*Text passage*
>>>>>
At the time of the interview, Ofelia had not seen nine-year-old Germán in more than seven years. “I don’t have any recent pictures,” she explained, “but when I first left, my mother sent me pictures all the time. I watched my son grow up through photographs.”

Ofelia said she calls home about once a week. Her son is the only grandchild living with her mother and father, and although she wants to bring him to the United States, she is making no progress toward this goal. She said that Germán did not want to migrate and added that she was reluctant to take him away from her parents. “When I call him, he asks me to come home. But he says he doesn’t want to come here, because he doesn’t want to leave his mama in Mexico. You see, he calls my mother “Mama.’ But he does know that I am his mother, because he says so. He says, ‘I know you are my mother, but I don’t want to leave my mother here.’ And I don’t want to force him to do something he doesn’t want to do, even though I know there are more opportunities here in the United States than in Mexico.”

When I interviewed Ofelia, she had recently lost her job at the factory because of a downturn in production. Even though a trip to Mexico would mean a risky border crossing on her return, Ofelia explained that if she did not find another job soon, she wanted to go home for the holidays. If not in December, she would travel back home in May. “Ricardo doesn’t want to go home at all, but I do. I cannot wait to go back. But I would just stay for three months or so. This way I would have time to warm up to my son again so I can bring him back with me.”

LIFE WITH GRANDMA AND GRANDPA

October 2004. Ofelia did not go back that year or the next. I first met Germán and his grandparents in 2004, when I visited their family home in Oaxaca. I had vague directions from Ofelia’s brother, who had told me I should look for the house across from the basketball court. We first drove by the ice-cream shop and arcade, where a skinny, shirtless boy was hanging out with four older men, and then doubled back after realizing that we had been in the right place and that the young boy must have been Germán. His grandmother, whom I had talked to the day before to confirm my visit, was not there, Germán told us brusquely.

Germán’s grandfather, also shirtless and in grubby pants, lay on a petate (a woven straw mat) on the dusty floor of the arcade. He instructed Germán to bring us chairs. Once seated, I was uncomfortable, feeling evaluated by these men and unsure what to say. Germán’s wary eyes monitored me closely as well. I struggled through the awkward silences in conversation with Germán’s grandfather, Don Francisco, who had worked in New Jersey for a number of years.
<<<<<
*Information supplied*
>>>>>
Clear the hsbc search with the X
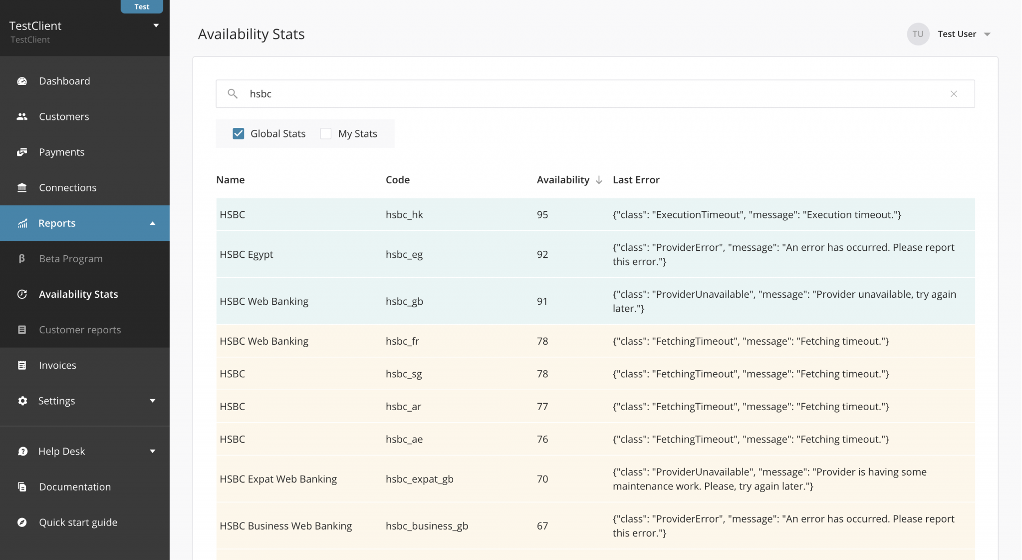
<<<<<
*Work to do*
a – Name every person in the passage about Ofelia and Germán who is referred to by a personal name.
b – Write the next part of the passage about Ofelia and Germán, picking up after its final sentence.
The listing has no connection to the passage about Ofelia and Germán.

*Per-task answers*
a – Ofelia, Germán, Ricardo, Don Francisco

b –
It was not until my second visit that I fully appreciated Don Francisco’s gold-tooth smile when we spoke more comfortably. He described himself as a homebody, explaining that he had spent most of his eight years in the United States either working at an industrial factory job or holed up in his room watching TV. Don Francisco also explained that he was the first in the family to leave for el norte. He had been quite successful working abroad. The family used the money he sent home to move from a house in a nearby rancho to one he built in the town of Las Cruces. He and his wife were also later able to purchase the store where they currently live. They owned a number of cattle and also a palm tree grove. “I like life in the United States better than here, because here it is so hot. And there, things are more orderly, and they are cleaner,” Don Francisco told me. He came back only because his sons migrated, and once they were no longer in Las Cruces to work his land, it began losing value.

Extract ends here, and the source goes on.